Et d’appeler Bruno Gilles « à rejoindre, dès aujourd’hui, ce pacte et revenir dans le bon sens. Il faut trouver une solution. On a jusqu’à mardi pour avancer si la raison l’emporte ». Là encore, Bruno Gilles « prend acte », sans s’étendre.
Il faut sauver les soldats Bernasconi et Galtier
Dans le 1er secteur, où Sophie Camard, candidate LFI du Printemps Marseillais, s’est largement imposée (39,03%), mettant en échec Sabine Bernasconi (21,22%) et où le match semble plié pour la droite ; et dans le 13-14e resté aux mains du frontiste Stéphane Ravier (33,49%), Renaud Muselier estime que Bruno Gilles, même en capacité de fusionner, doit « retirer sa candidature » et doit appeler à voter « sans hésiter », pour les candidats de Martine, à savoir Sabine Bernasconi, actuelle maire du 1er secteur et David Galtier. « Pour ma part, dans ce secteur où le danger d’une victoire de la gauche est toujours réel, j’appelle à faire barrage à la liste emmenée par la suppléante de Jean-Luc Mélenchon, Sophie Camard », répond le sénateur des Bouches-du-Rhône, sans plus de précisions.
Dans le 9-10, aussi, « une fusion est souhaitable » et « la raison doit aussi l’emporter dans le 11-12 pour une large fusion des listes », pour éviter une quadrangulaire. Dans 15-16, « le risque Rassemblement National étant très important, un appel au barrage a déjà été réalisé », détaille Renaud Muselier.
Dans le 6-8e, Martine Vassal récupère le jeune Ludovic Perney, qui s’est battu au premier tour sous les couleurs d’Ensemble pour Marseille, dans ce secteur, où contre toute attente la candidate LR ( 27, 17%) est talonnée par la novice Olivia Fortin, du Printemps Marseillais (24,41%). « Là aussi, cette décision responsable montre le réel engagement de Martine Vassal dans le pacte de raison que j’appelle de mes veux, reprend Renaud Muselier. Ses gestes sont puissants, forts et généreux, merci Martine de montrer le chemin de la raison qui peut et doit nous conduire à la victoire ».
Vassal-Rubirola : prêtes pour la passe d’armes ?
Reste que dans ce bastion historique de la droite, Martine Vassal n’a pas suscité l’adhésion le 15 mars dernier, comparativement à Jean-Claude Gaudin, en 2014, élu dès le premier tour. Elle reste néanmoins « optimiste », jugeant que son score est le résultat du « cafouillage » autour de la crise du Covid-19.
============
■ **Exercices**:
a) D'après l'article sur les municipales à Marseille, quel pourcentage Sophie Camard a-t-elle obtenu dans le 1er secteur ?
b) Recopiez, dans l'article sur les municipales à Marseille, le passage qui s'ouvre sur les mots contenant « Dans le 6-8e, Martine » et se clôt sur « passe d’armes ? ».
c) Comment traduire en anglais cette phrase de l'article sur les municipales à Marseille : « Reste que dans ce bastion historique de la droite, Martine Vassal n'a pas suscité l'adhésion le 15 mars dernier, comparativement à Jean-Claude Gaudin, en 2014, élu dès le premier tour. » ?

■ **Données fournies**:
============
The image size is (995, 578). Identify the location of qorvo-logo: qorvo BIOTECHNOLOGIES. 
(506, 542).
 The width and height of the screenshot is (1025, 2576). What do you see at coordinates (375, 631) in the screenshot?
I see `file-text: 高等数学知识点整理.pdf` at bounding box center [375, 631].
============
■ **Réponses par numéro**:
a) 39,03 %

b)
Dans le 6-8e, Martine Vassal récupère le jeune Ludovic Perney, qui s’est battu au premier tour sous les couleurs d’Ensemble pour Marseille, dans ce secteur, où contre toute attente la candidate LR ( 27, 17%) est talonnée par la novice Olivia Fortin, du Printemps Marseillais (24,41%). « Là aussi, cette décision responsable montre le réel engagement de Martine Vassal dans le pacte de raison que j’appelle de mes veux, reprend Renaud Muselier. Ses gestes sont puissants, forts et généreux, merci Martine de montrer le chemin de la raison qui peut et doit nous conduire à la victoire ».
Vassal-Rubirola : prêtes pour la passe d’armes ?

c) Still, in this historic stronghold of the right, Martine Vassal failed to win support this past March 15, compared with Jean-Claude Gaudin, who was elected in the first round in 2014.